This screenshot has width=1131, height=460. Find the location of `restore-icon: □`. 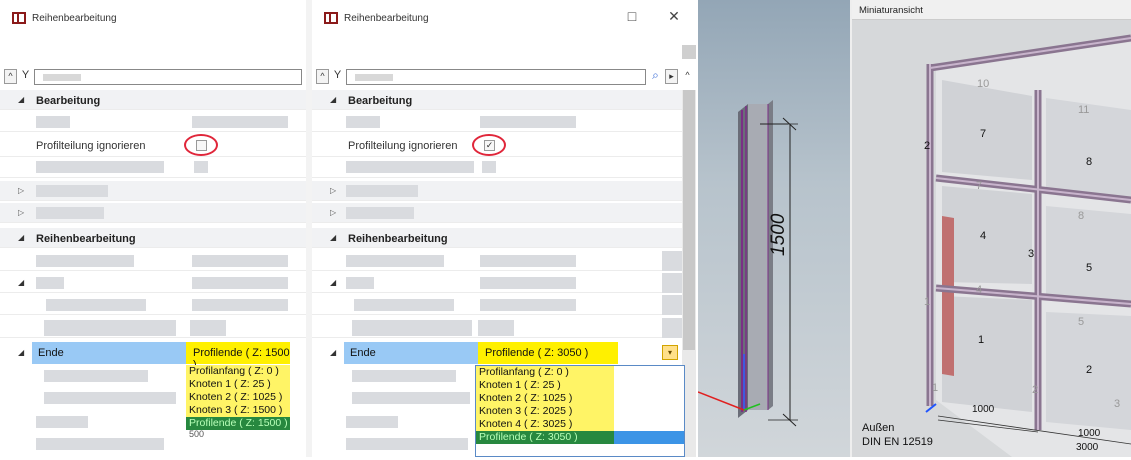

restore-icon: □ is located at coordinates (632, 16).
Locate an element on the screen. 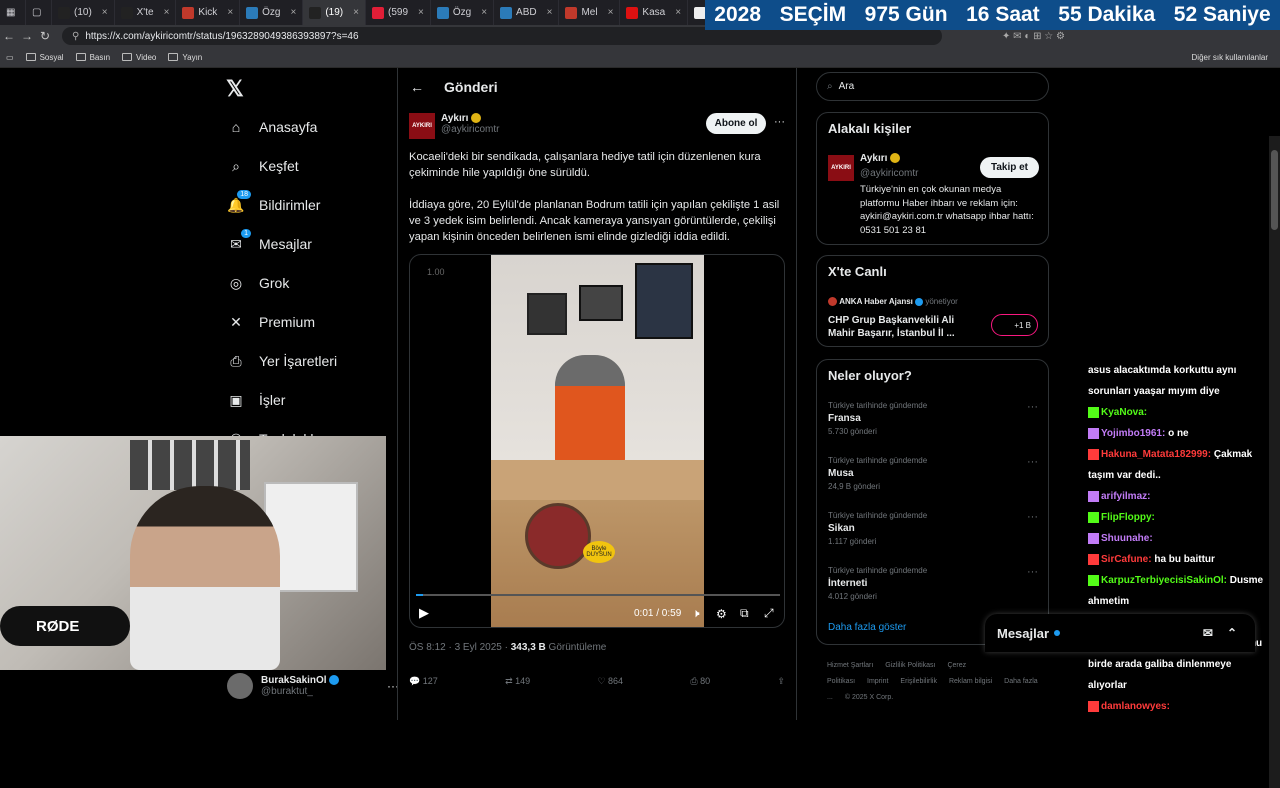 The image size is (1280, 788). sidebar-item-bell: 🔔 18 Bildirimler is located at coordinates (274, 202).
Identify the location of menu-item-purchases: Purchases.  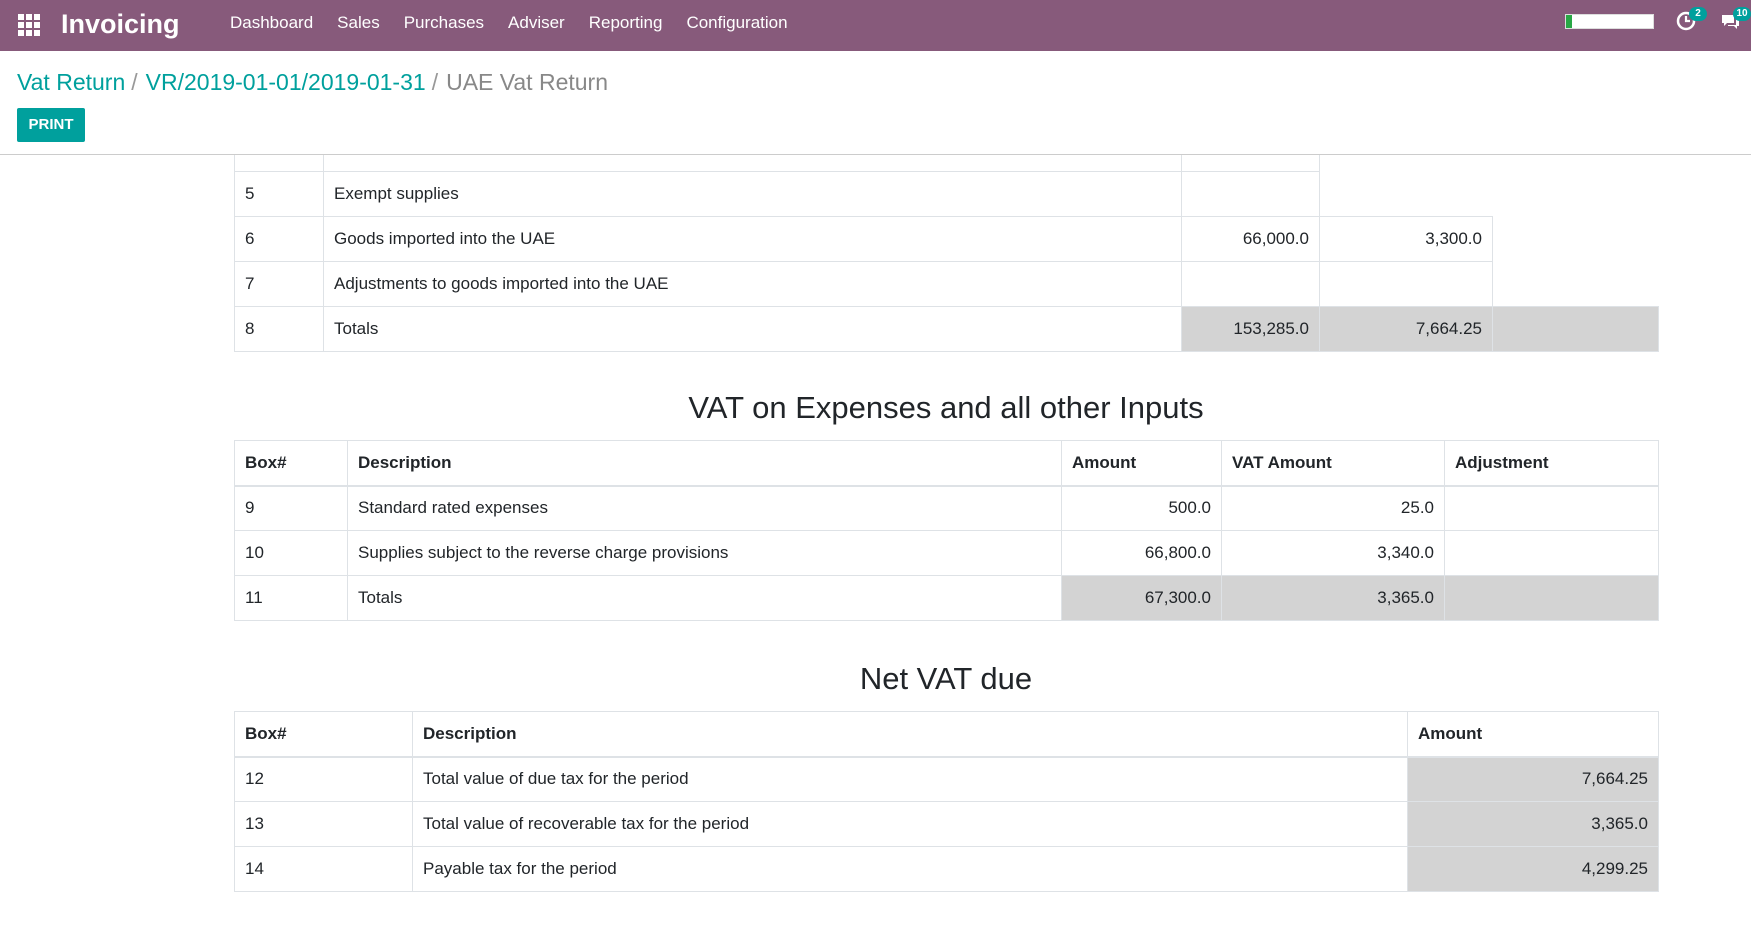
(444, 23).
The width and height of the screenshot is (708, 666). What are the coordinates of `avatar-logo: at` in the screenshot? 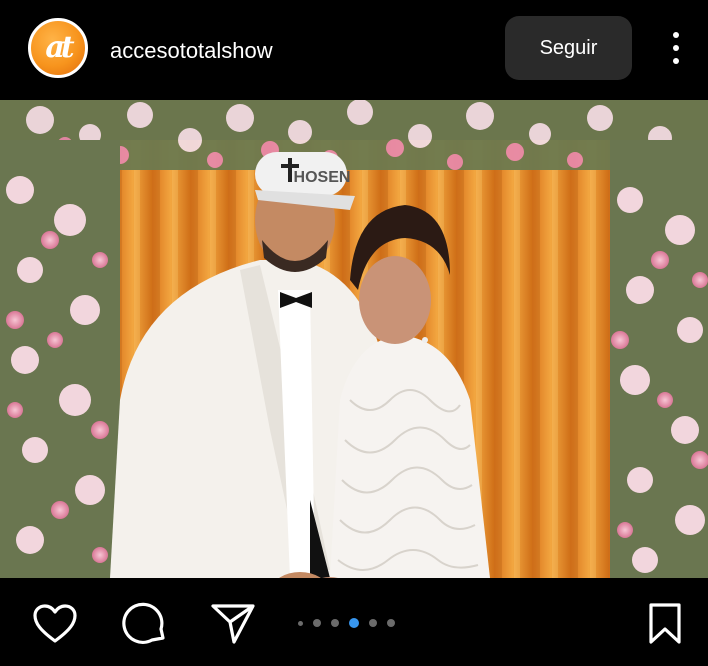 It's located at (60, 48).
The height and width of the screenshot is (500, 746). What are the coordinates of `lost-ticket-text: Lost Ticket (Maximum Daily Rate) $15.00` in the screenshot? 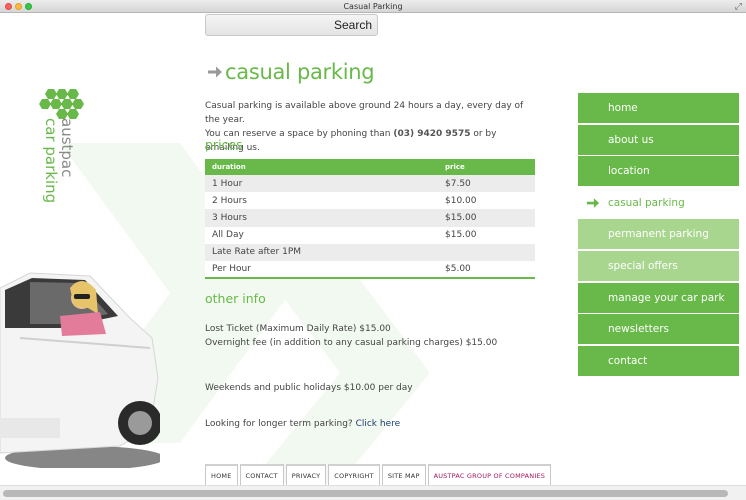 It's located at (298, 329).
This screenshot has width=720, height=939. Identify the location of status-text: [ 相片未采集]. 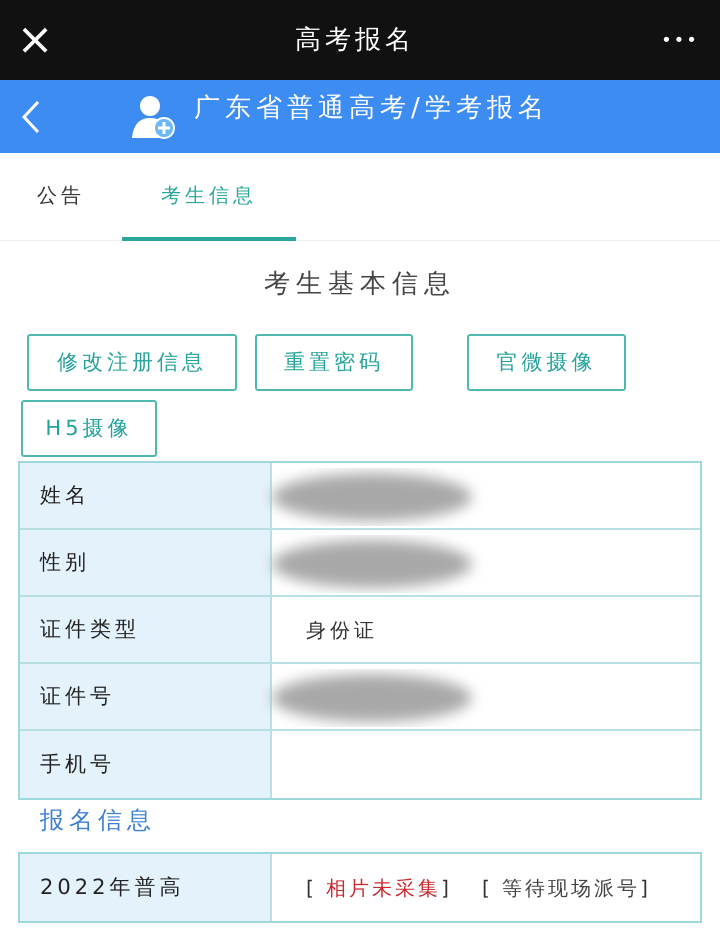
(379, 888).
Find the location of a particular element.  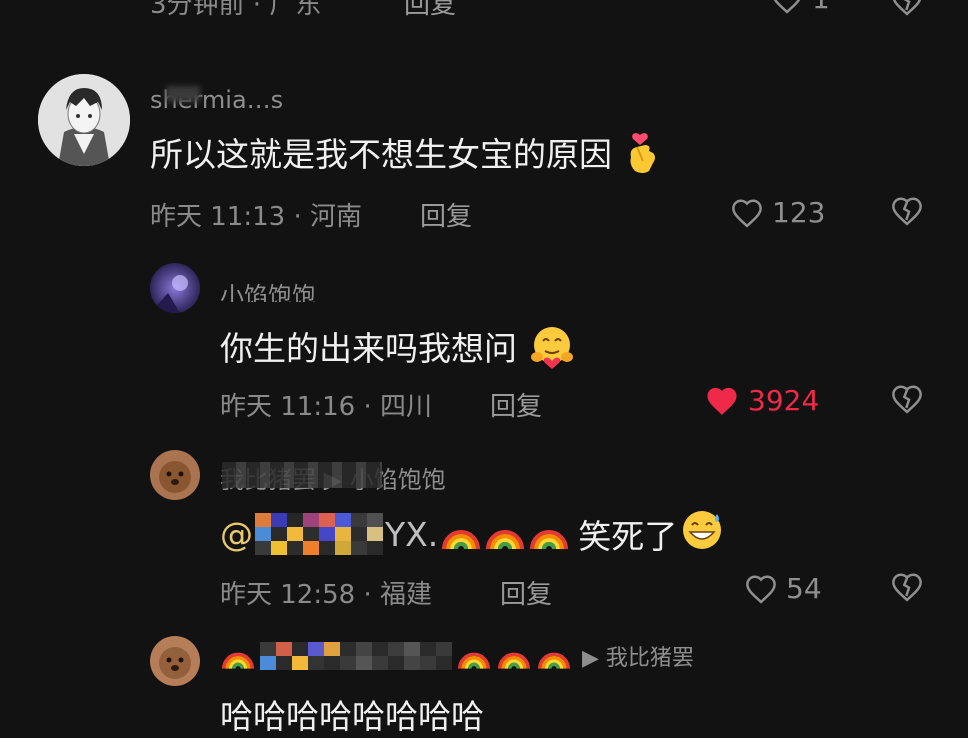

comment-username-row: ▶ 我比猪罢 is located at coordinates (457, 656).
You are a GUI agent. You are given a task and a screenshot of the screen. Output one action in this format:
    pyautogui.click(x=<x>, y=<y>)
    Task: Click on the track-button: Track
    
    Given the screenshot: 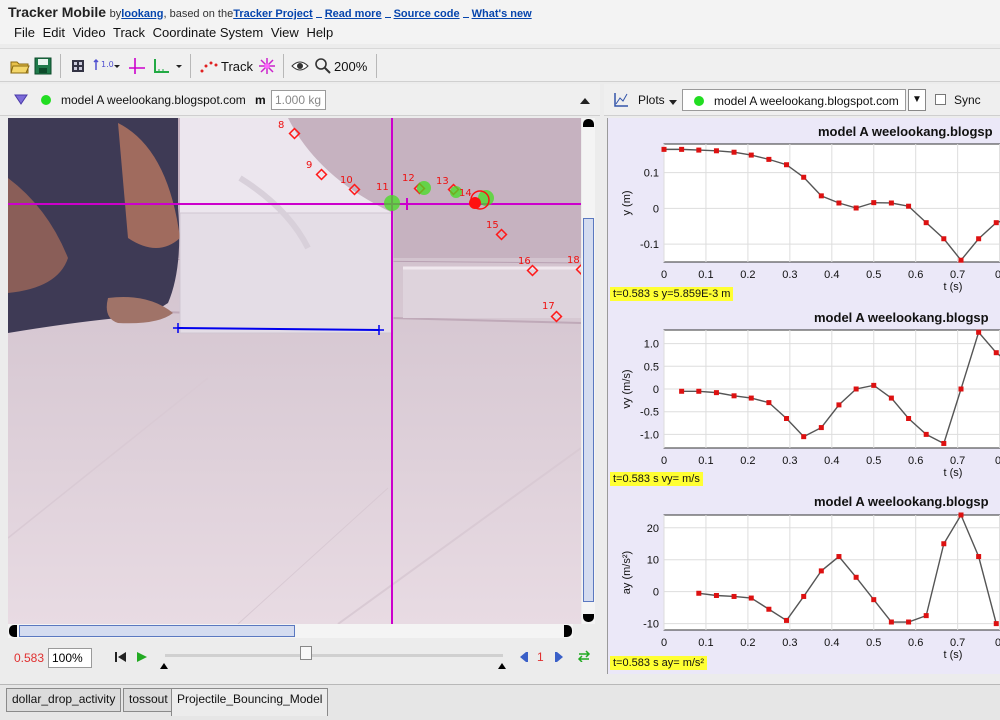 What is the action you would take?
    pyautogui.click(x=226, y=66)
    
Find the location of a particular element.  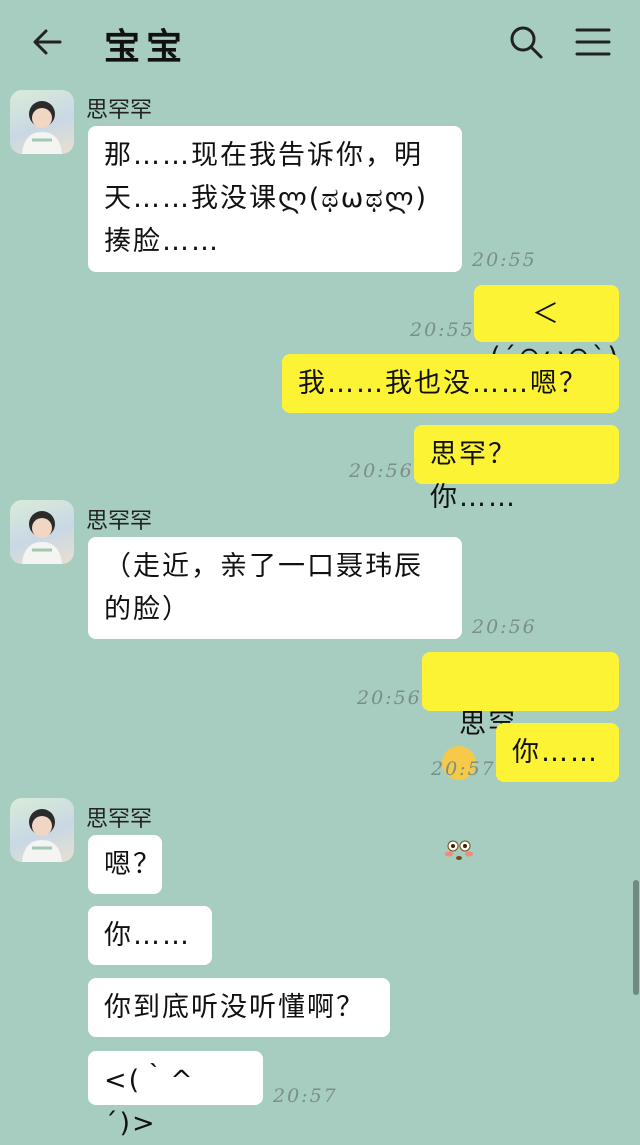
+-------+
• [Aufgabe]: Bearbeite die Zeilen ab der Zeile mit "This screenshot has width=720, height=939." bis einschließlich der Zeile mit "comment-username-row: ▶ 我比猪罢" und ersetze darin "particular" durch "specific", ohne sonst etwas zu verändern. Lass die Bilder in der Antwort weg.

• [Antwortbereich]:
This screenshot has width=720, height=939. Identify the location of status-text: [ 相片未采集]. 
(379, 888).
Find the location of a specific element.  

comment-username-row: ▶ 我比猪罢 is located at coordinates (457, 656).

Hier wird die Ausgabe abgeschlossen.